= Paweena Hongsakul =

Thai politician

Paweena Hongsakul (born 5 July 1949) is Thailand politician, and a women's and children's rights activist. In 1988 she became the Deputy Minister of Labor and Social Welfare of Thailand, then Minster for the Prime Minister's Office between 1999 and 2000, and later between 2013 and 2014, she became the Minister of Social Development and Human Security.
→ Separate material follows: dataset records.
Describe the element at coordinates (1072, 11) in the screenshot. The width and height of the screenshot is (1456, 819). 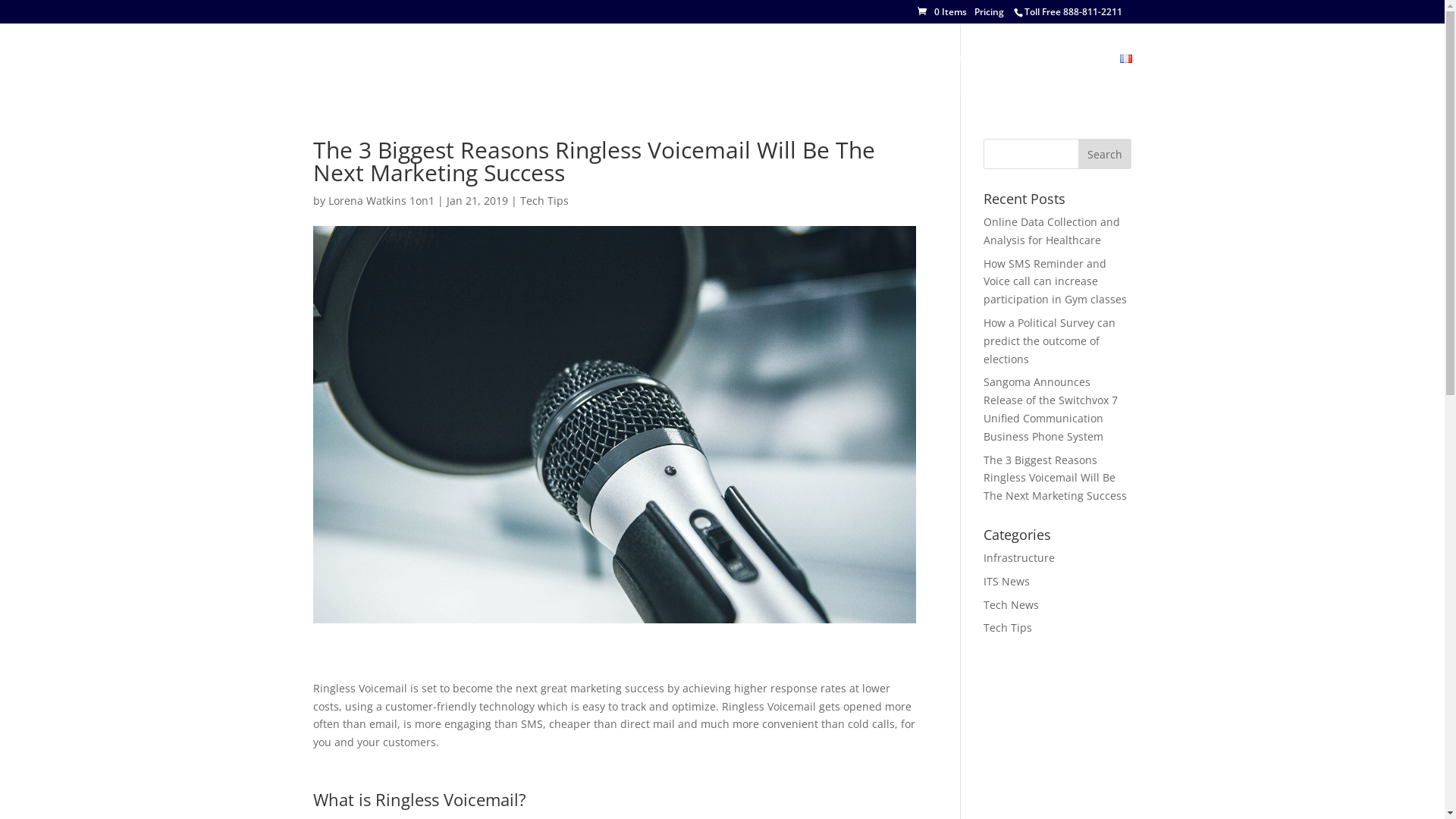
I see `'Toll Free 888-811-2211'` at that location.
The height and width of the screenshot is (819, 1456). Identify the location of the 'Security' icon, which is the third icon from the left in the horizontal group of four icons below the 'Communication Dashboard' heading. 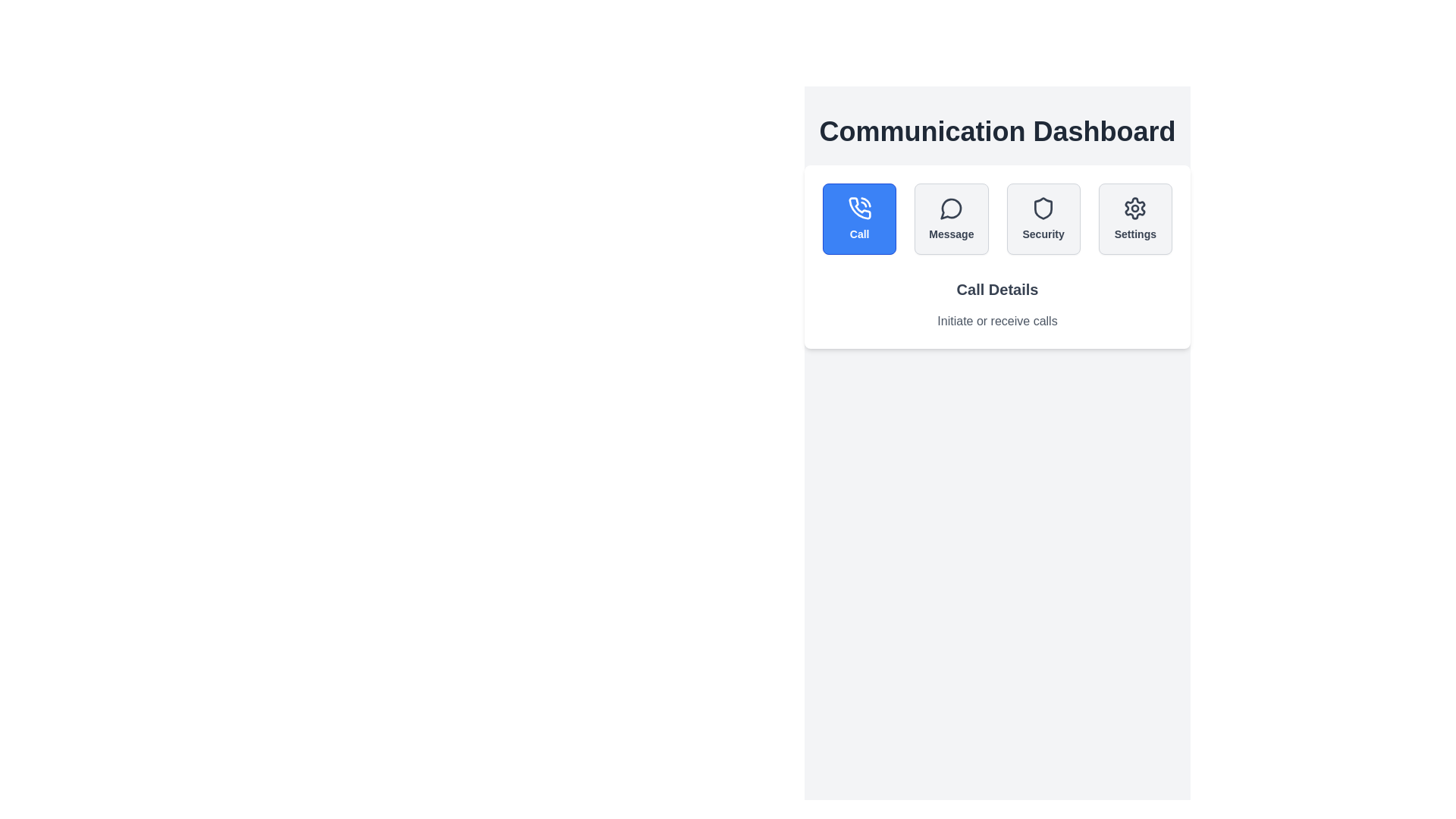
(1043, 208).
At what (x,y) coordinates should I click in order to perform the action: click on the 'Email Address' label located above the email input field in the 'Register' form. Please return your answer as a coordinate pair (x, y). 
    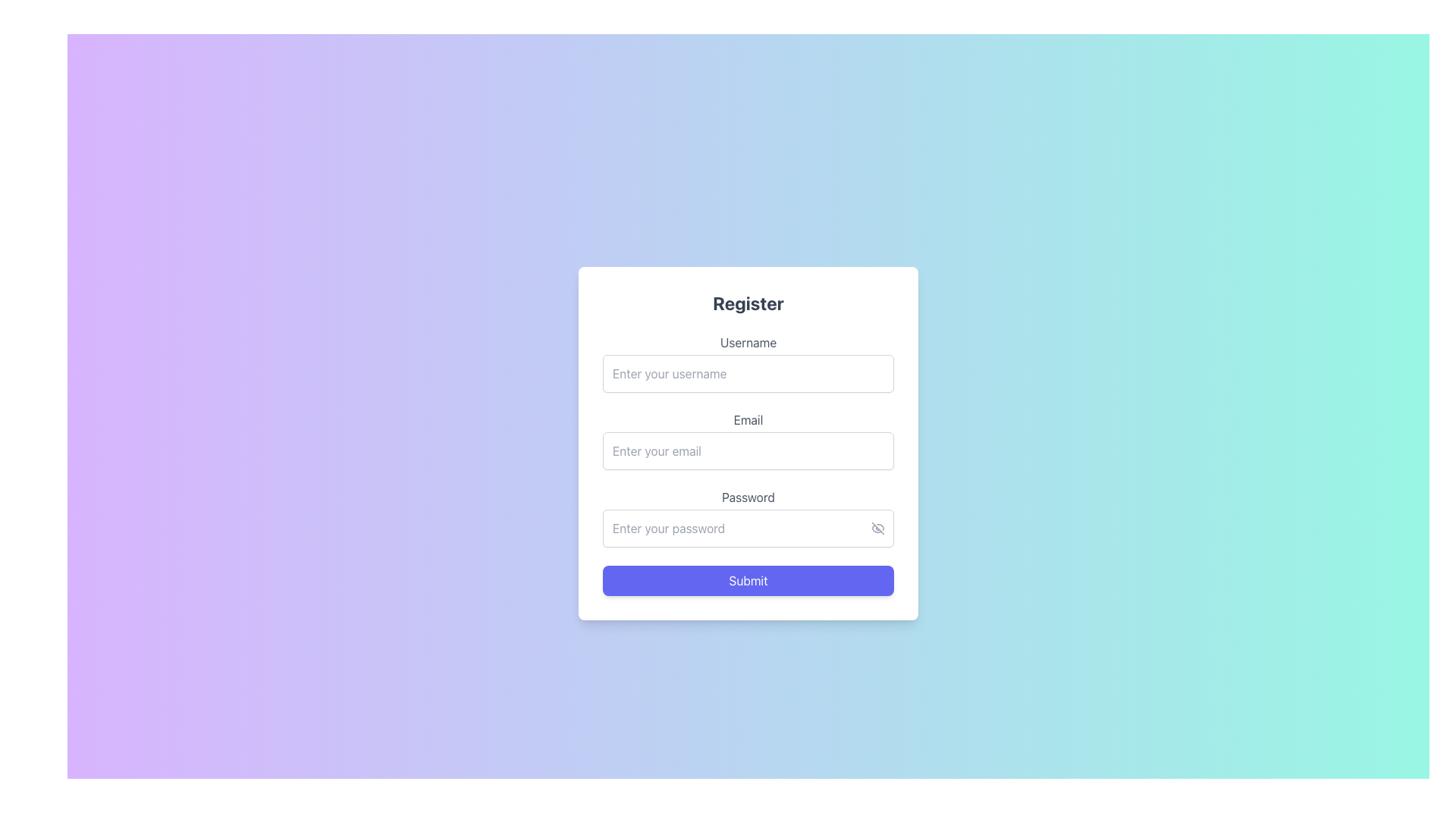
    Looking at the image, I should click on (748, 420).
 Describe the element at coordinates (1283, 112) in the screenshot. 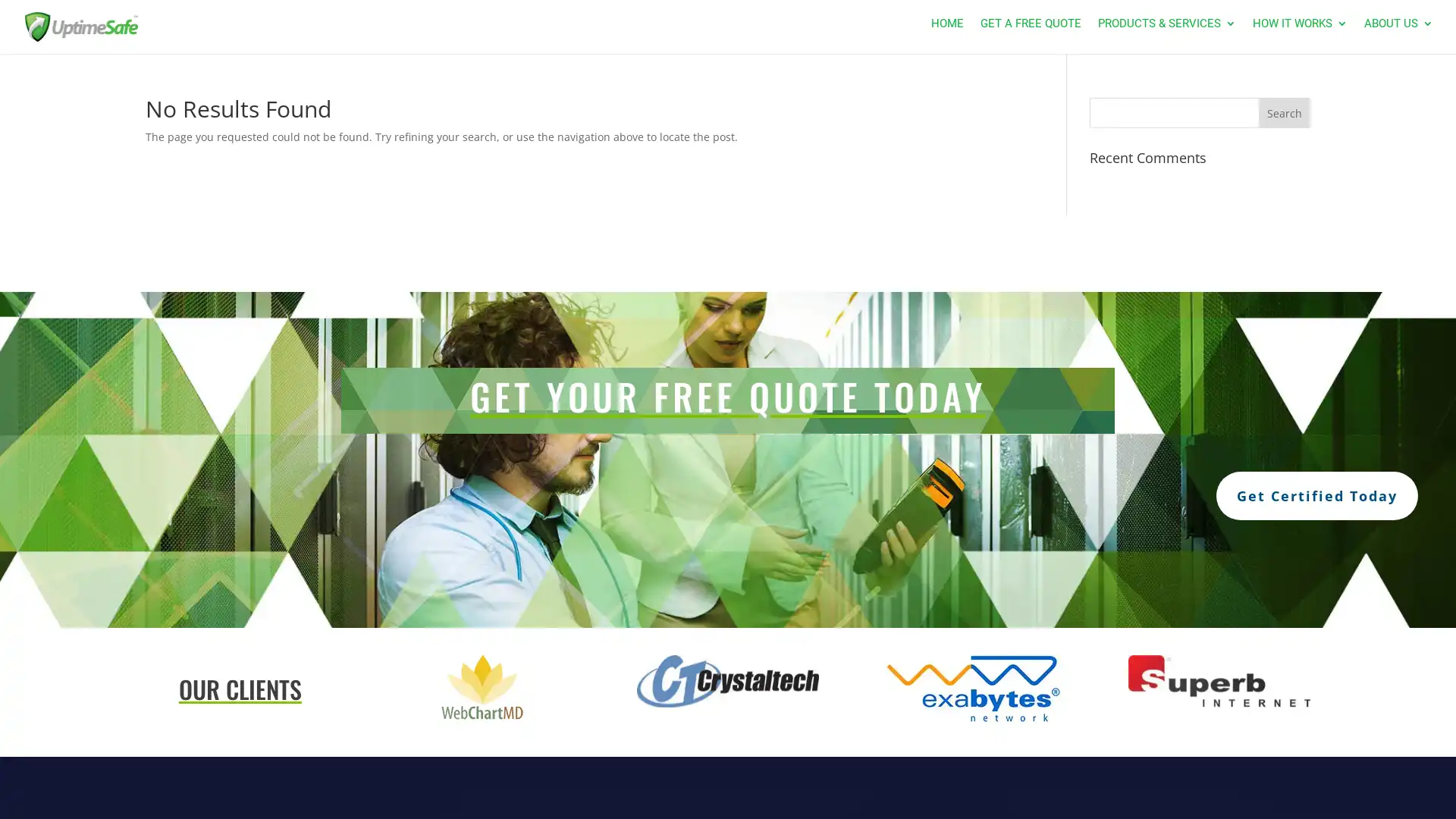

I see `Search` at that location.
== Early life and education ==
Hongsakul was born to parent Gp. Capt Perm and Mrs. Keyoon Hongsakul. She is a devoted Buddhist follower. She completed her high school education at Kenyon Rae Methodist Girls School, Malaysia. She then moved to earn a bachelor's degree in commerce at Bliss College, Ohio, United States. Hongsakul completed her MA in political science at Ramkhamhaeng University. She then later enrolled for Ph.D. program in economics, specializing in political economics at Chulalongkorn University.

== Politics ==
Hongsakul served as a congresswoman for 18 years. She became the first Woman Leader of the House from 1992 to 1993. She held chairperson of many committees such as Youth Activities, Science and Technology, and Tourism. She later became the Minister of Labor and Social Welfare in 1988, and Minster for the Prime Minister's Office from 1999 to 2000. Hongsakul became a Consultant for the Ministry of Labor, Ministry of Justice and the Deputy Prime Minister.